For centuries, the Karuk tribe has nudged this interlocking ecosystem toward producing these beneficial plants through practices known as agroforestry. An ancient technology developed through time by the Karuk tribe and indigenous people around the world, agroforestry integrates crops and livestock into the grasses, shrubs, and trees of native forests. After this five-acre stand burned in a wildfire in 2001, Karuk and Forest Service crews intentionally burned the land again in 2016 as a research plot. They're using it to study how fire affects the food and other forest products that have sustained Native Americans in the Klamath River watershed for millennia.

posted by poffin boffin (8 comments total) 23 users marked this as a favorite
Thanks for posting this poffin boffin, I'm really looking forward to the read.
posted by heatherlogan at 1:50 PM on January 2, 2019 [1 favorite]

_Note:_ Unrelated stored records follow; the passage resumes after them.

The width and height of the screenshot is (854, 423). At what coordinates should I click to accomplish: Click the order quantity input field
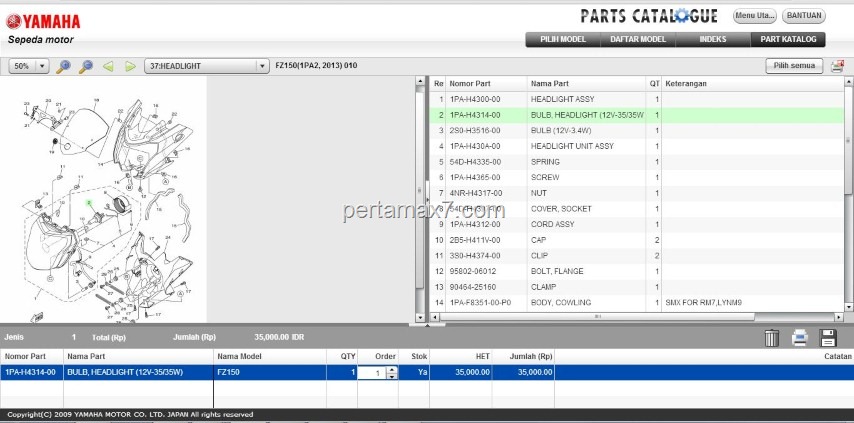(x=371, y=373)
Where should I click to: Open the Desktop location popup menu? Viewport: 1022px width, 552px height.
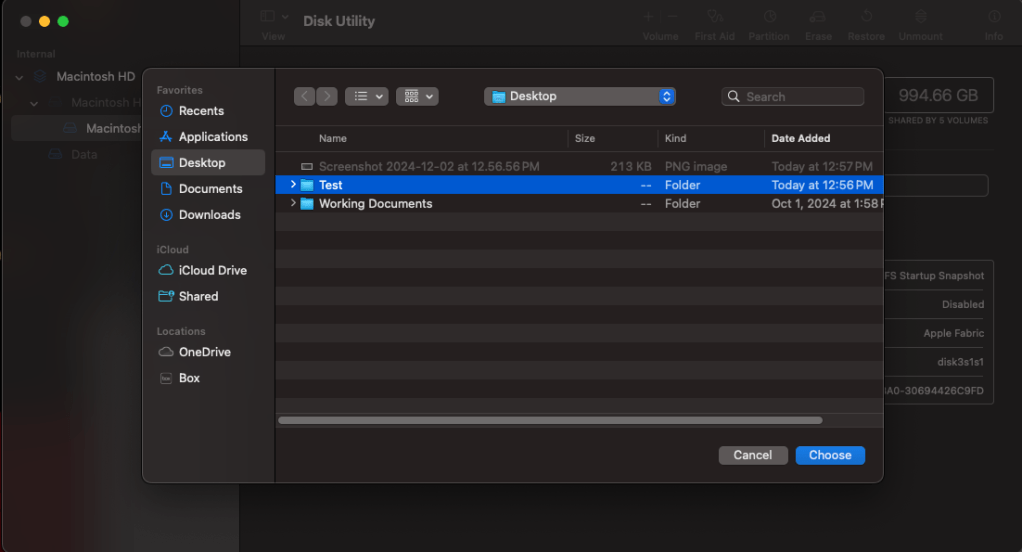click(x=580, y=96)
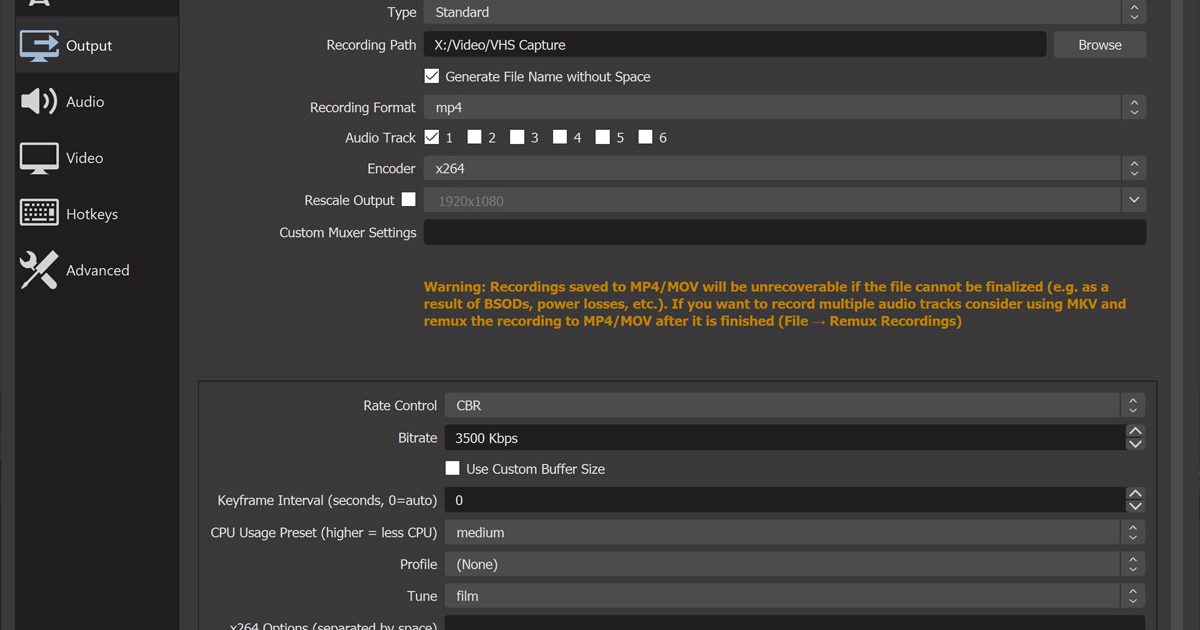Click the Advanced wrench tools icon

[x=39, y=270]
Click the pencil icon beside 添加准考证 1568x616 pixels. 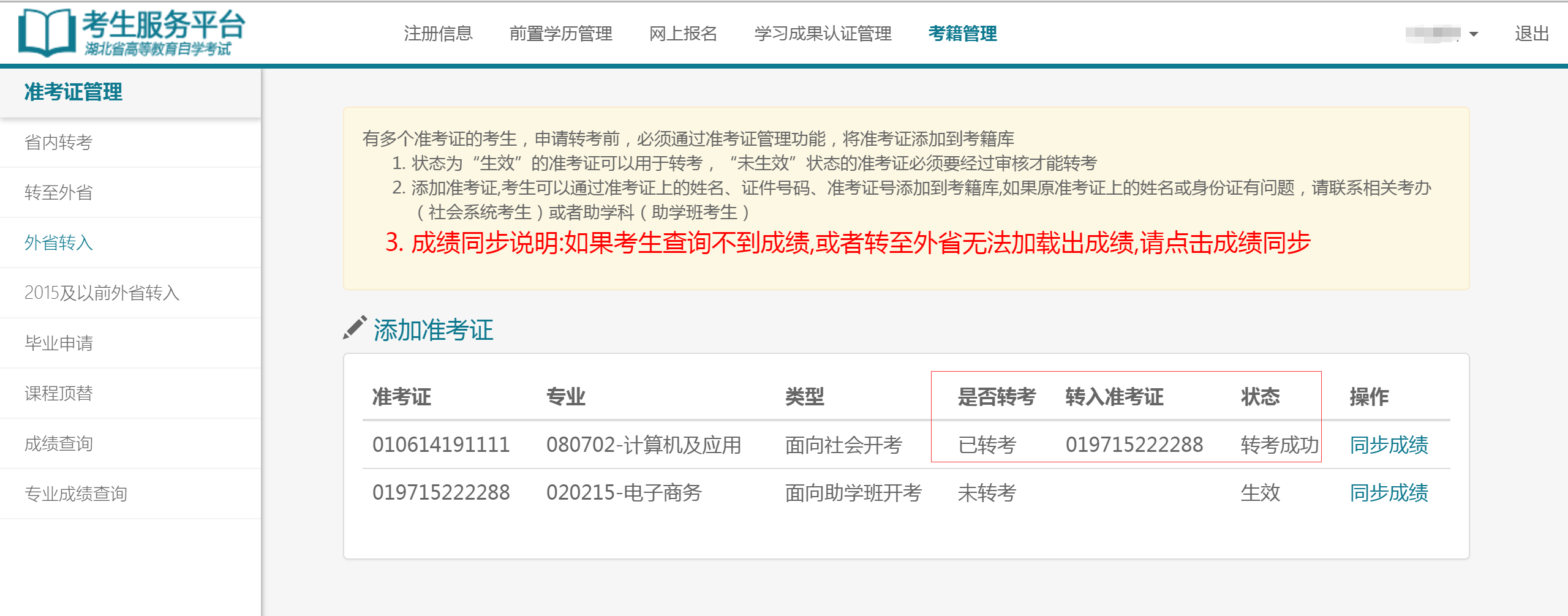(x=355, y=328)
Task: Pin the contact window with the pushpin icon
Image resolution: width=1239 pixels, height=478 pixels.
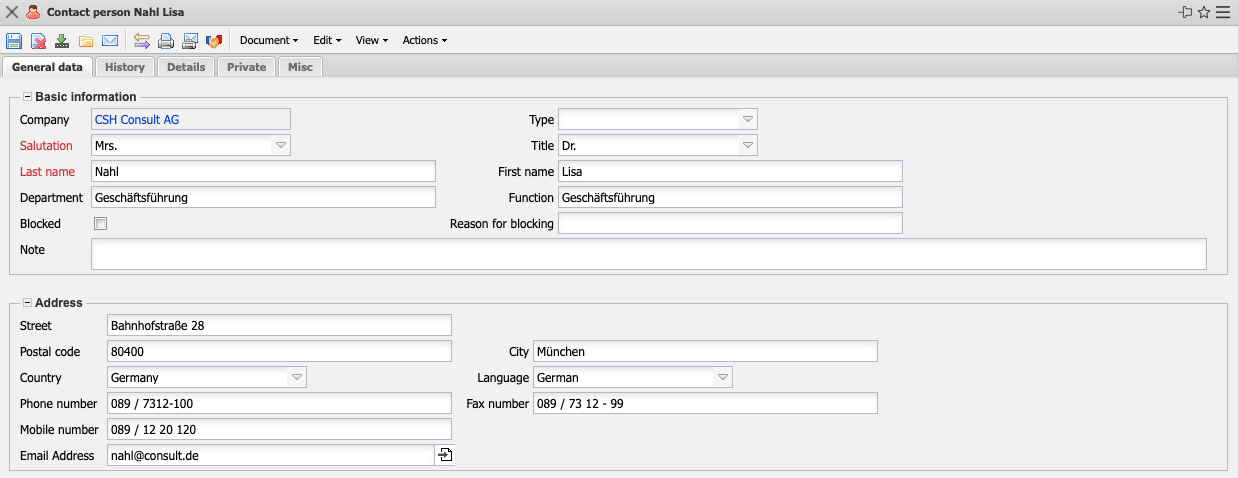Action: pyautogui.click(x=1186, y=13)
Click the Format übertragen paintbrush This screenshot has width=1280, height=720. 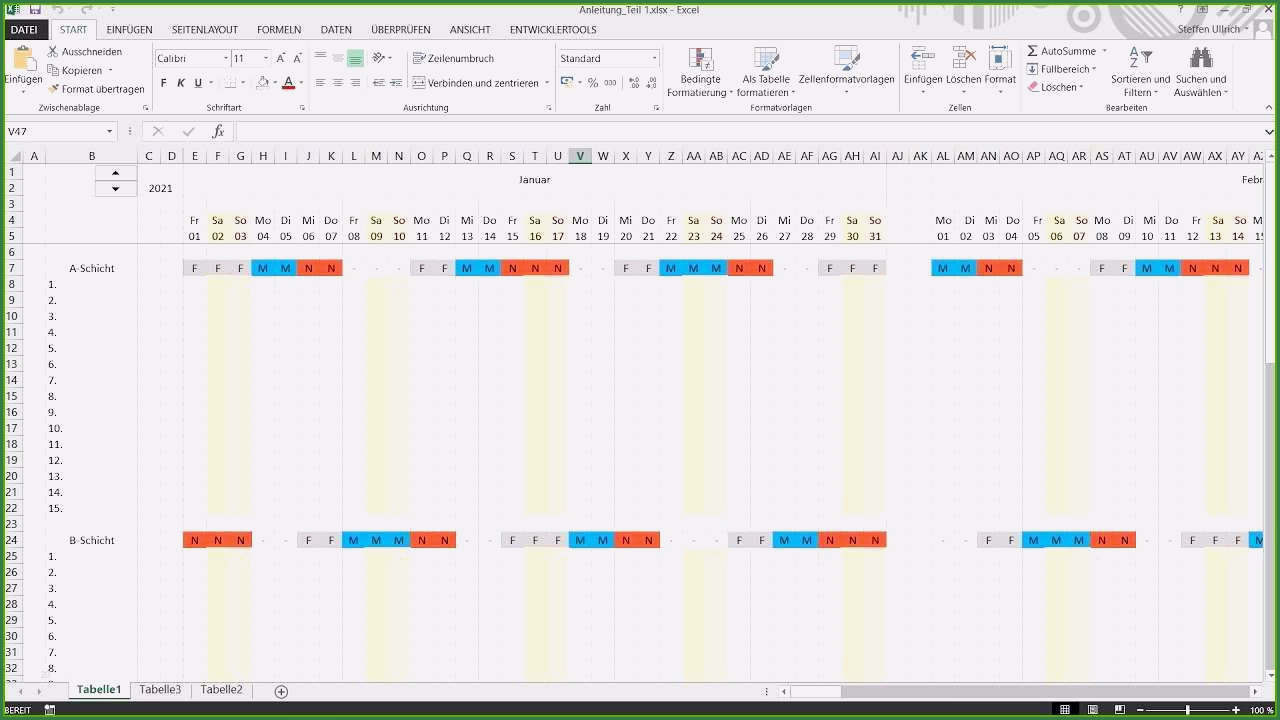[x=54, y=89]
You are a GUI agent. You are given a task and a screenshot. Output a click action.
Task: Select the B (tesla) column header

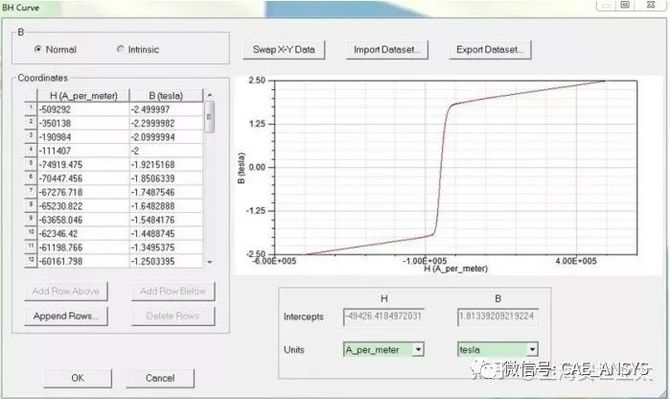166,95
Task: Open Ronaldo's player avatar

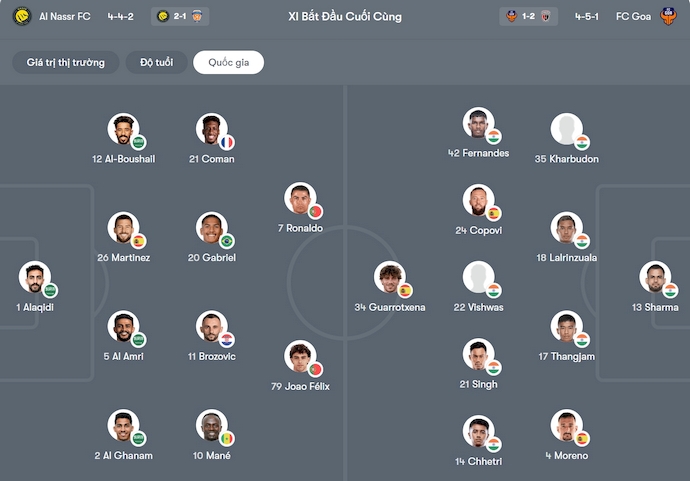Action: coord(299,199)
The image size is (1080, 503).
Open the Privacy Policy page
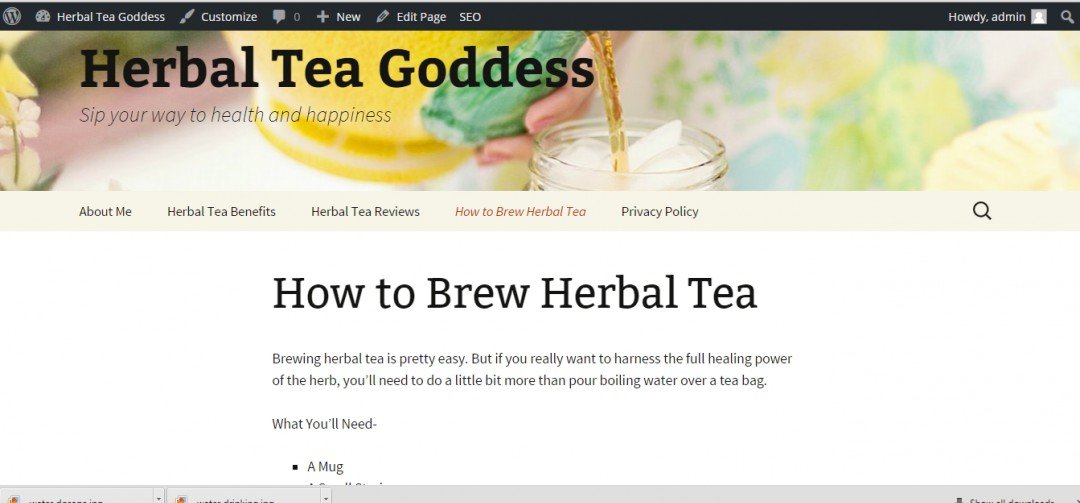pyautogui.click(x=660, y=212)
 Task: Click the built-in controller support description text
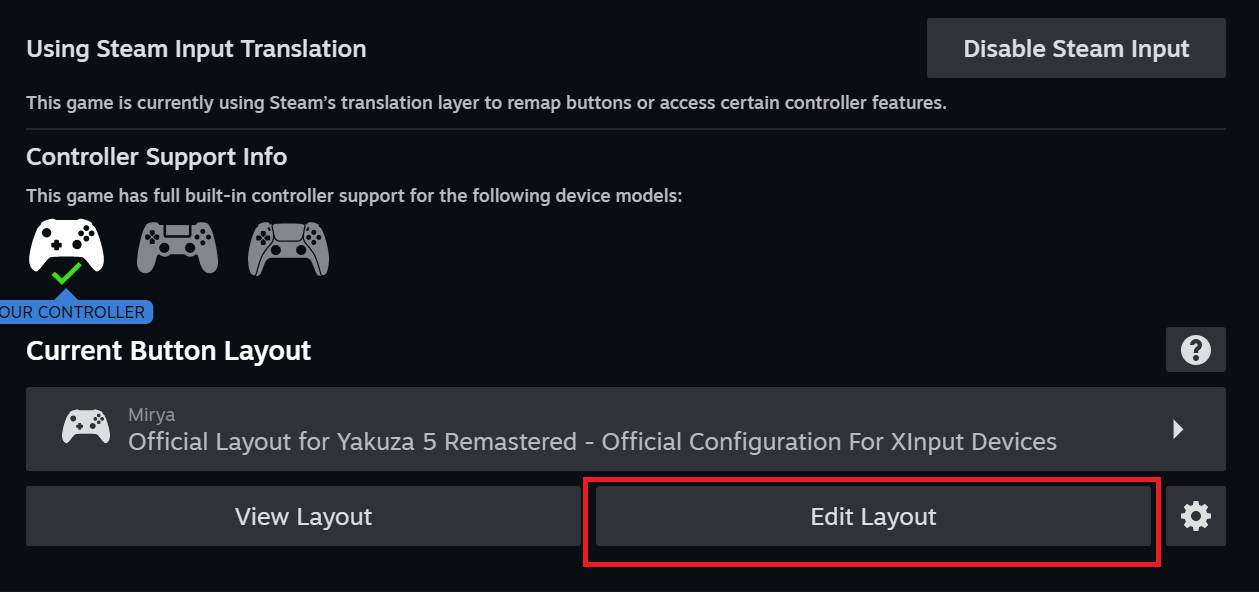pos(354,195)
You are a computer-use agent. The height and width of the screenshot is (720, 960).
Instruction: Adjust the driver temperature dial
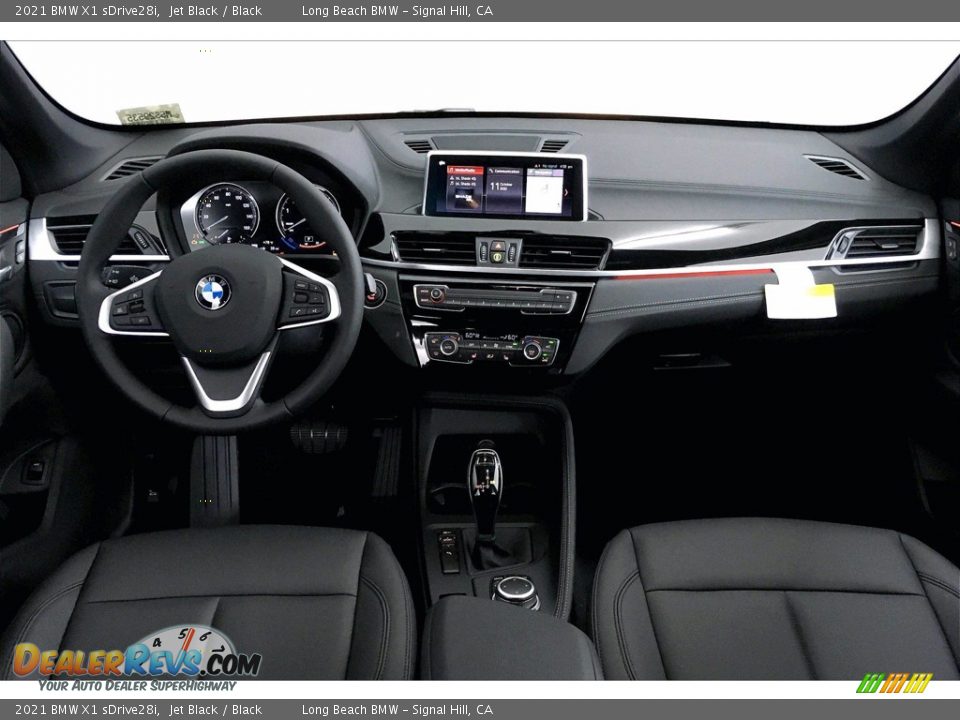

(Just FYI, the preferred spelling is "Yurok". Not blaming anyone, I'm sure it's a typo.)
posted by Harvey Kilobit at 6:17 PM on January 2, 2019

Isn't the stopping of controlled burns and the suppression of fire in general one of the factors that has led to such devastating wildfires in recent years?
posted by deadbilly at 7:47 PM on January 2, 2019

"There's no reason for us to exist if we can't fulfill our responsibility to take care of this place." True for all of us, I think.
posted by heatherlogan at 9:25 AM on January 3, 2019

This is good. This article is good in particular for its profusion of links to tribal and USDA documents, I have ended up falling down a hole of reading Karuk papers and reading more on wildfires up here my neighbor told me about.
posted by nixon's meatloaf at 10:44 AM on January 3, 2019

I learned about swidden agriculture from Crash Course last month and it has been on my mind ever since.
posted by mrzarquon at 11:28 AM on January 3, 2019

The article only briefly mentions the advantages of such burning for wildfire safety. There are many causes behind the recent wildfire devastation, but one of them is that we're too damn good at putting out fires now. Before modern fire prevention, much of California was deliberately burned by Native people on a regular basis, and naturally occurring fires were left to burn what they pleased. Frequent fire was a critical part of both the pre-human and pre-Columbian ecosystem.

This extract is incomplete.